[Start of section]

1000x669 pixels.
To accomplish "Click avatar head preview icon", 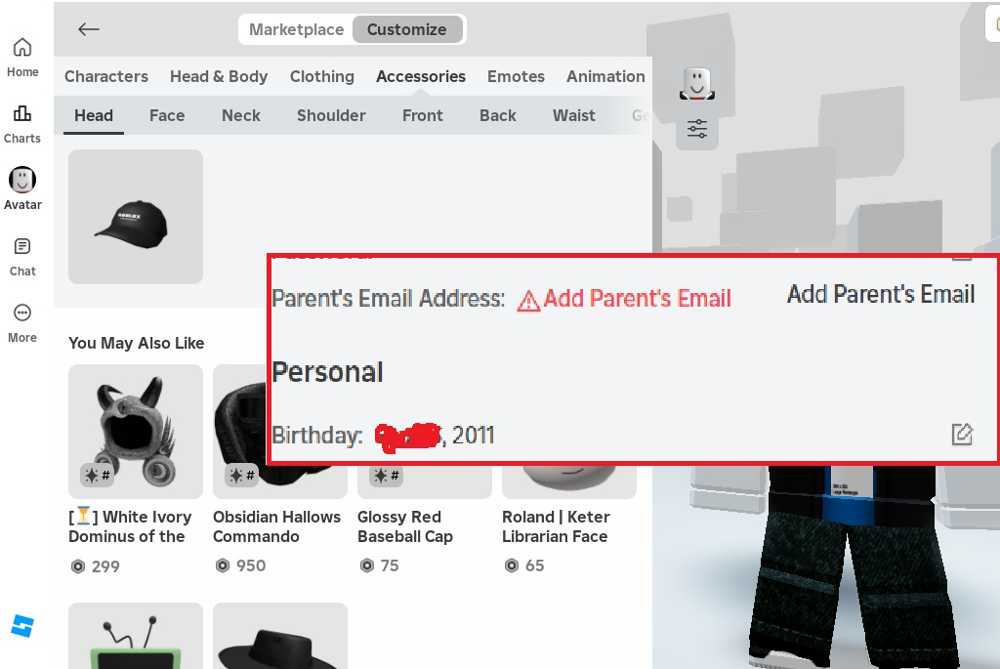I will [697, 84].
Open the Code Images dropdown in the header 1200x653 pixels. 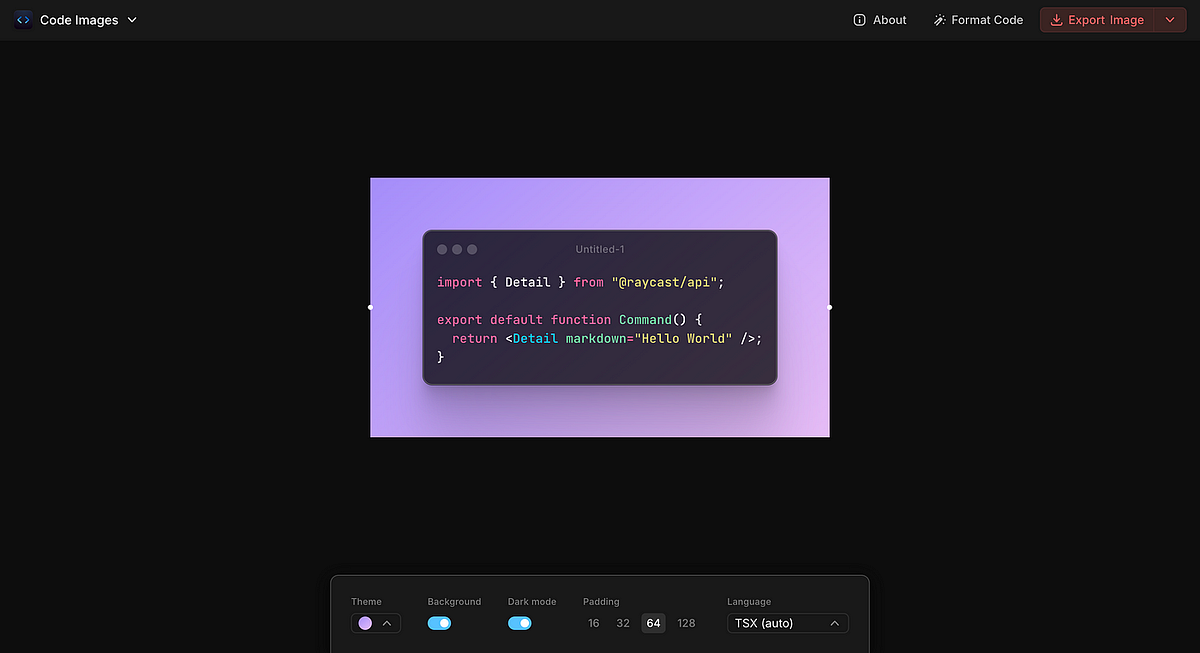131,19
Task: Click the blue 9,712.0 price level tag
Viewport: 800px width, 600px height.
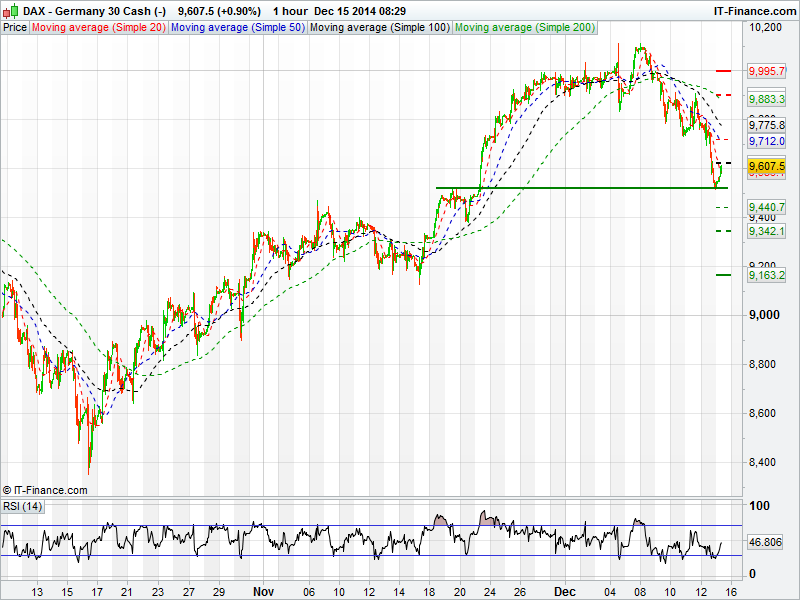Action: pos(766,141)
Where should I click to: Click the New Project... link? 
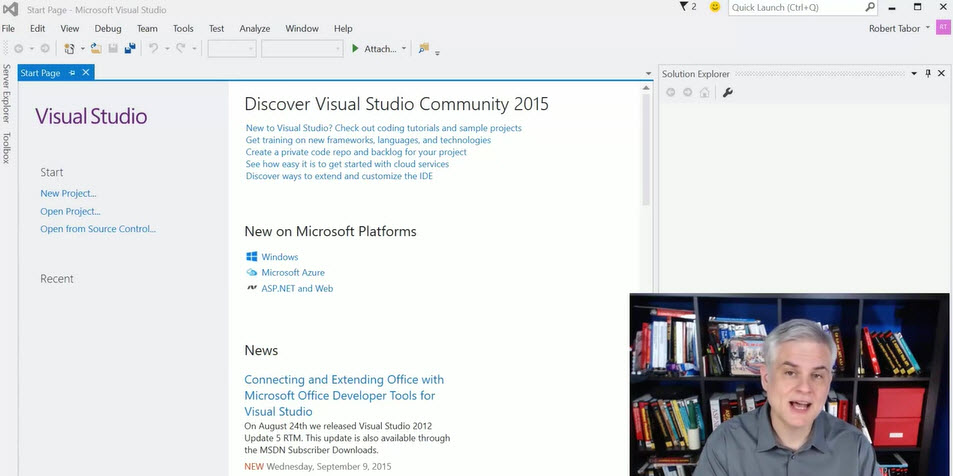[68, 193]
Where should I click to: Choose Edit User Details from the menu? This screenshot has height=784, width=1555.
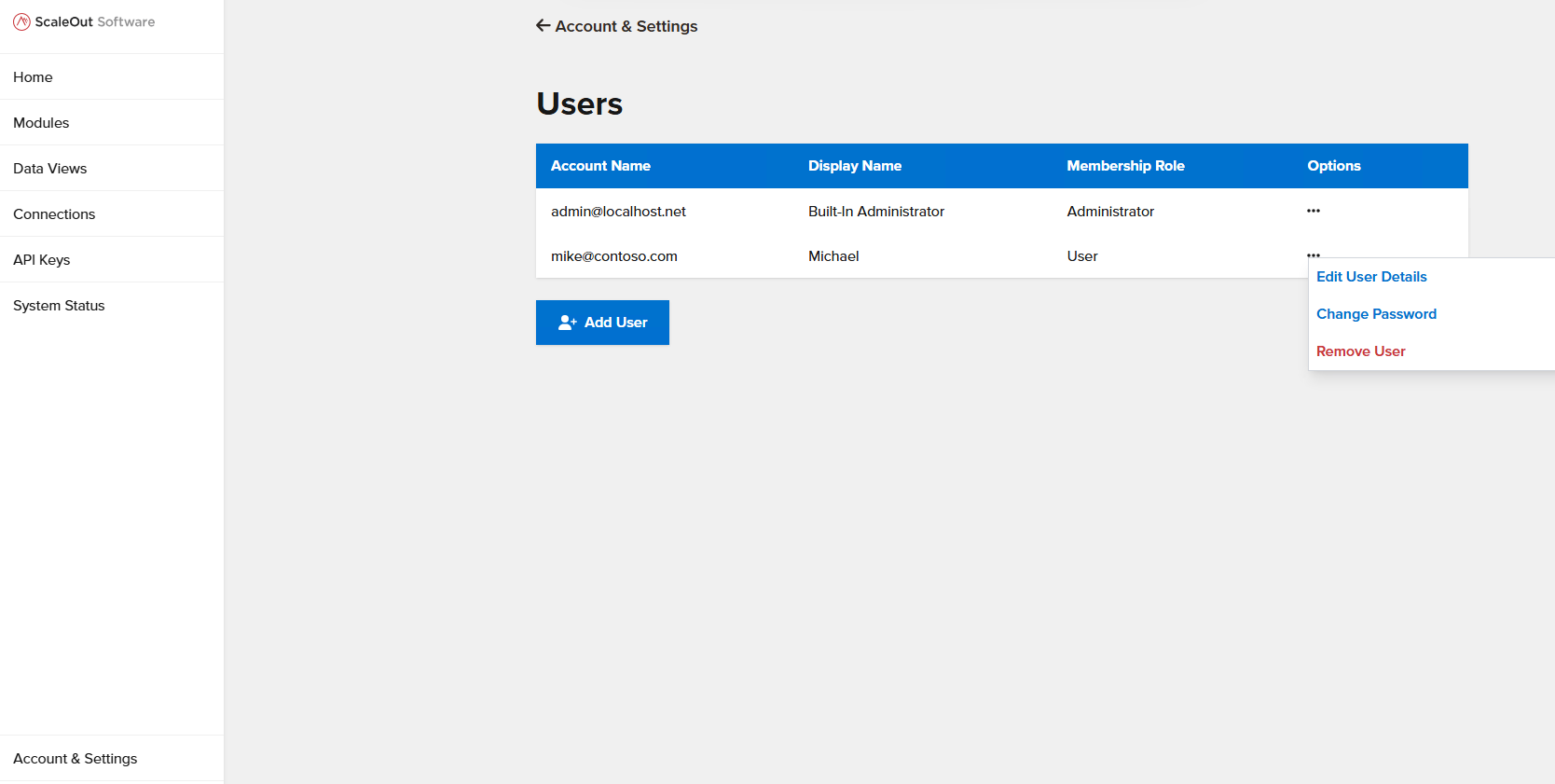[x=1371, y=277]
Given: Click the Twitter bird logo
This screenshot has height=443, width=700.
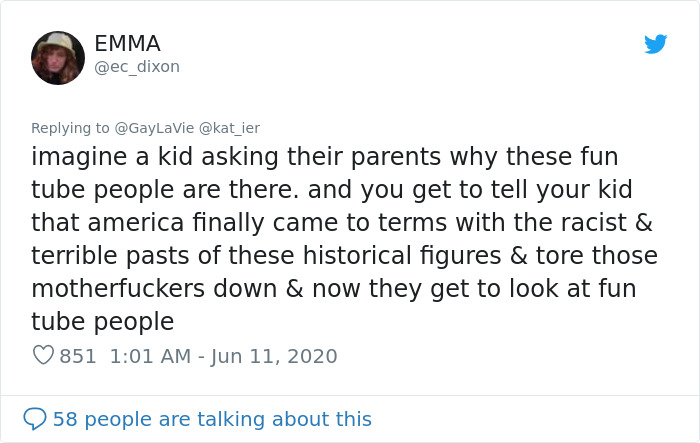Looking at the screenshot, I should click(x=655, y=45).
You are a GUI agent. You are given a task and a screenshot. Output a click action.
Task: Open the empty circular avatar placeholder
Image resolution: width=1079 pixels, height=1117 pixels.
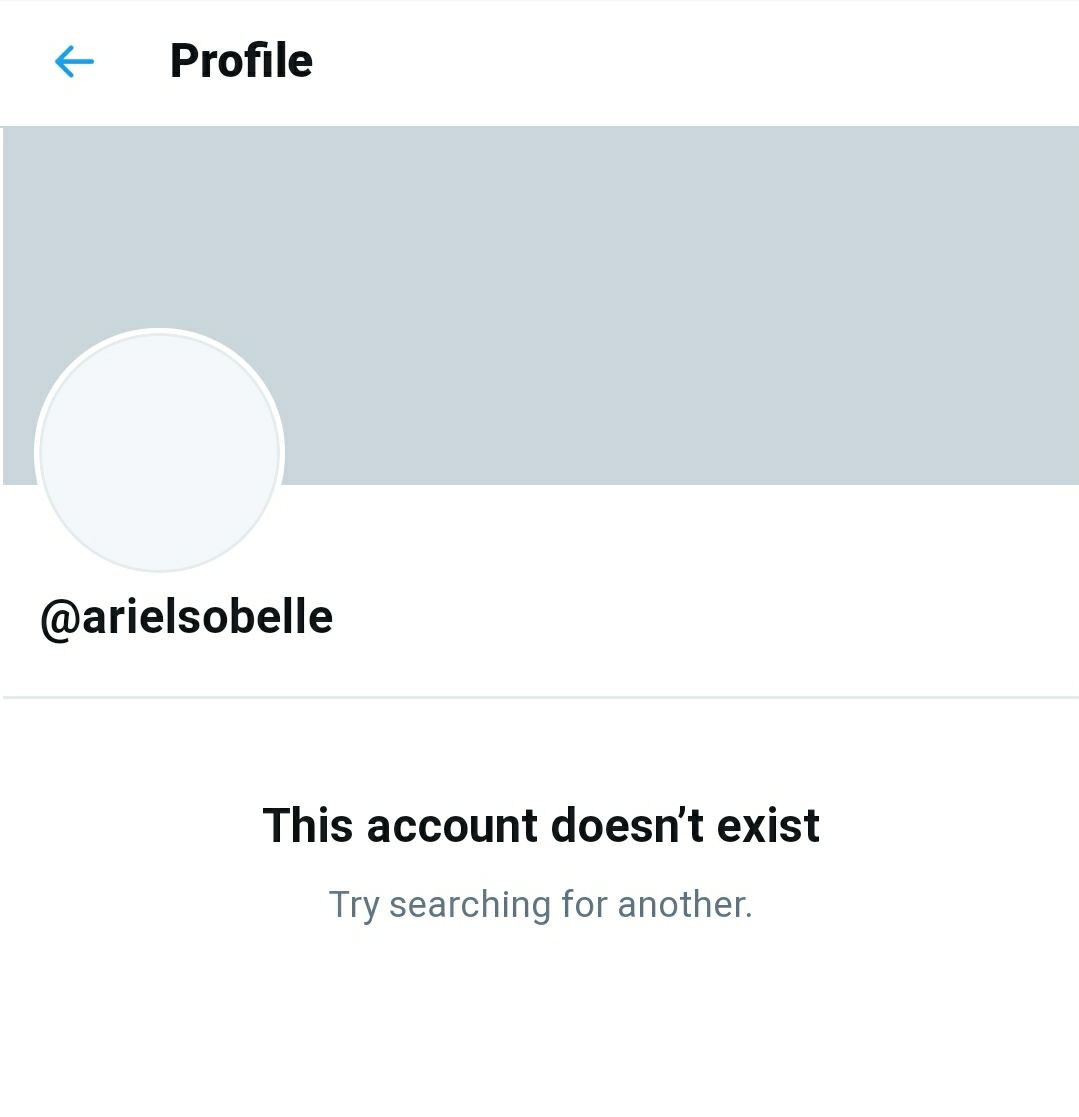160,451
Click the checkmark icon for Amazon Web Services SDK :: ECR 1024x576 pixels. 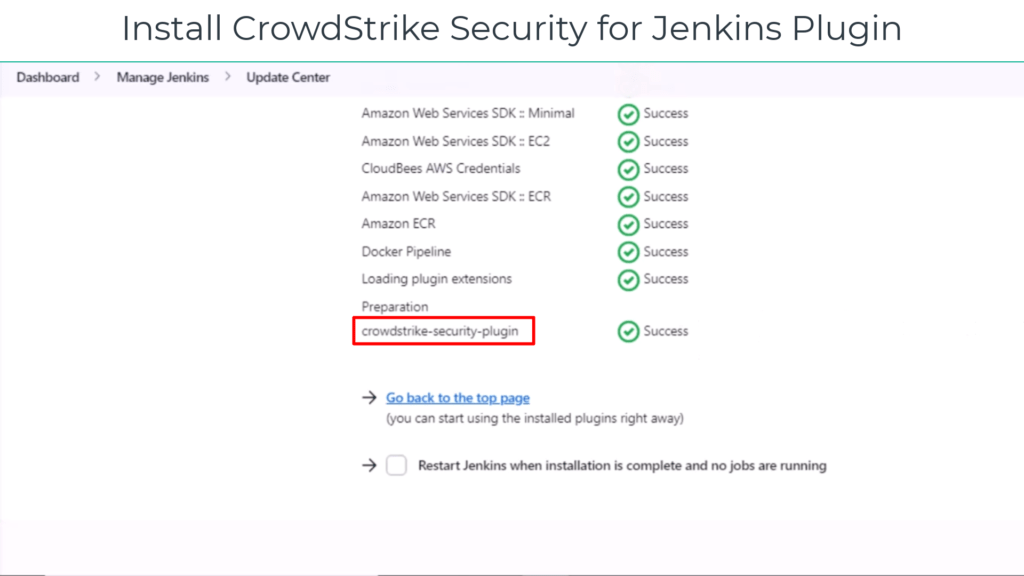tap(628, 196)
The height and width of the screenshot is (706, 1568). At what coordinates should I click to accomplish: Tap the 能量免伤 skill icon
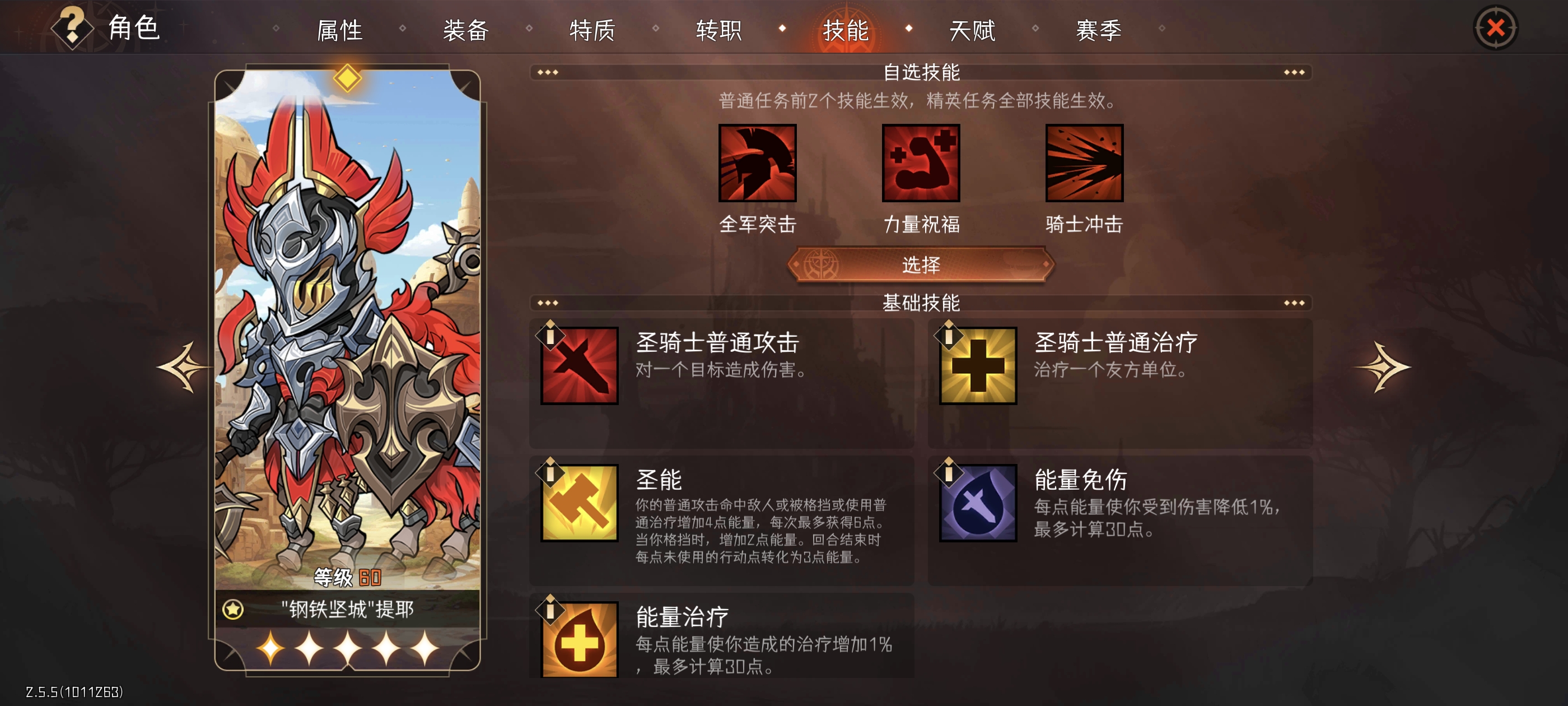pyautogui.click(x=978, y=503)
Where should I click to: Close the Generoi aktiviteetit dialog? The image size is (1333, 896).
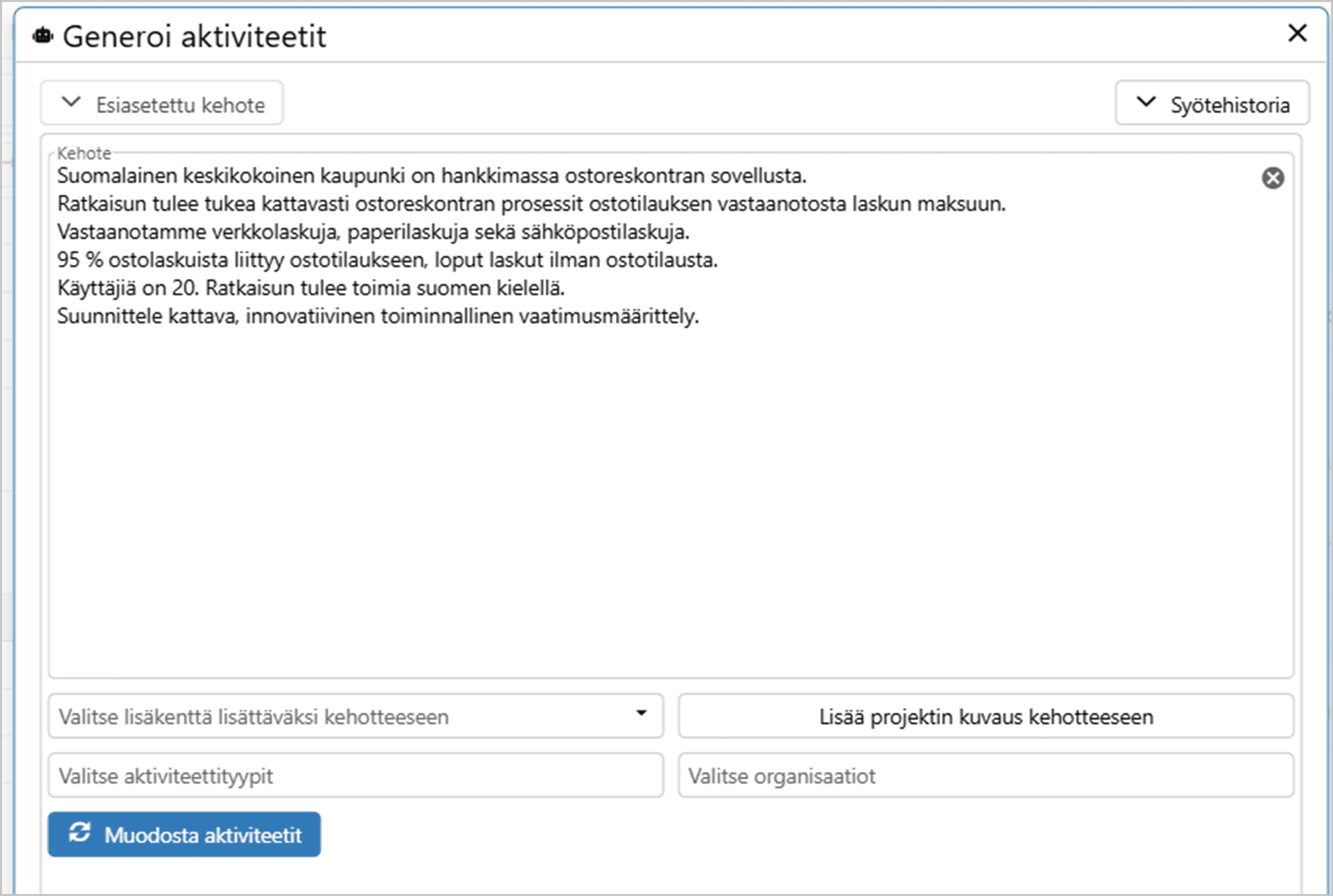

[End of section]

What you have to do
Copy nothing but the lines above that run from the one with "Where should I click to: Choose" to the one with "Task: Open the", ends included; pictures stay out.

Reply to the exercise
Where should I click to: Choose Edit User Details from the menu? This screenshot has height=784, width=1555.
[x=1371, y=277]
Given: Click the Twitter bird logo
This screenshot has height=443, width=700.
Looking at the screenshot, I should click(x=655, y=45).
You are a GUI agent. You are given a task and a screenshot. Output a click action.
Task: Open the empty circular avatar placeholder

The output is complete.